--- Written task ---
Copy out the material from its first line through the line containing "click(42, 298)", including that line, without any changes.

--- Supplied records ---
** Begin **

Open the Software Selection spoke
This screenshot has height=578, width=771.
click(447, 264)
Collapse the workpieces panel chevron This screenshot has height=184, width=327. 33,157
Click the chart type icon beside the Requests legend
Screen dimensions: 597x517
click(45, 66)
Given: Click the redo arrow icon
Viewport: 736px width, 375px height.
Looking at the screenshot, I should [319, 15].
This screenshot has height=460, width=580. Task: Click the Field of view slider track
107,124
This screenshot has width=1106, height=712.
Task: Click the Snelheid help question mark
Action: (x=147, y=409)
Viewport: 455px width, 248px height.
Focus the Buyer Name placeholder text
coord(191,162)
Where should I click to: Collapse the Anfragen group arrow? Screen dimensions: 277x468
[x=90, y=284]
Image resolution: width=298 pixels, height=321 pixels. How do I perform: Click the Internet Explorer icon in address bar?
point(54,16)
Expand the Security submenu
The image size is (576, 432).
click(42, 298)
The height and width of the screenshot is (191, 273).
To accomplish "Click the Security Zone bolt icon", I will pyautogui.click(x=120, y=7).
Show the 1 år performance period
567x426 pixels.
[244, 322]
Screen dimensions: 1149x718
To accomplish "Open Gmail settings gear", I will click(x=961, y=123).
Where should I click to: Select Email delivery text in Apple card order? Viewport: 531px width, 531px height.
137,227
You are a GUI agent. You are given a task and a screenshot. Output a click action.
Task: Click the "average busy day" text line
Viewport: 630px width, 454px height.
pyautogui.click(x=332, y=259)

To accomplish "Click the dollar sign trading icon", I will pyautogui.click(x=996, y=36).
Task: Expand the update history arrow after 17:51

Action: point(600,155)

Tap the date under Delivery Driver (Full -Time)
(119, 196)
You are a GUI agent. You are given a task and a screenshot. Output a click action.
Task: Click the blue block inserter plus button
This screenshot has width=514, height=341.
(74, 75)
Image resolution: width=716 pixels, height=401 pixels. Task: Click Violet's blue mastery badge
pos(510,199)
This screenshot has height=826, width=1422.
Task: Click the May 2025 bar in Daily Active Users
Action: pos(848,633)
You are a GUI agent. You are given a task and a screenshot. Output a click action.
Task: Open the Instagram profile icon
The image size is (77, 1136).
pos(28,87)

** End **

--- Answer to the task ---
Open the Software Selection spoke
This screenshot has height=578, width=771.
click(447, 264)
Collapse the workpieces panel chevron This screenshot has height=184, width=327. 33,157
Click the chart type icon beside the Requests legend
Screen dimensions: 597x517
click(45, 66)
Given: Click the redo arrow icon
Viewport: 736px width, 375px height.
Looking at the screenshot, I should [319, 15].
This screenshot has height=460, width=580. Task: Click the Field of view slider track
107,124
This screenshot has width=1106, height=712.
Task: Click the Snelheid help question mark
Action: (x=147, y=409)
Viewport: 455px width, 248px height.
Focus the Buyer Name placeholder text
coord(191,162)
Where should I click to: Collapse the Anfragen group arrow? Screen dimensions: 277x468
[x=90, y=284]
Image resolution: width=298 pixels, height=321 pixels. How do I perform: Click the Internet Explorer icon in address bar?
point(54,16)
Expand the Security submenu
The image size is (576, 432).
click(42, 298)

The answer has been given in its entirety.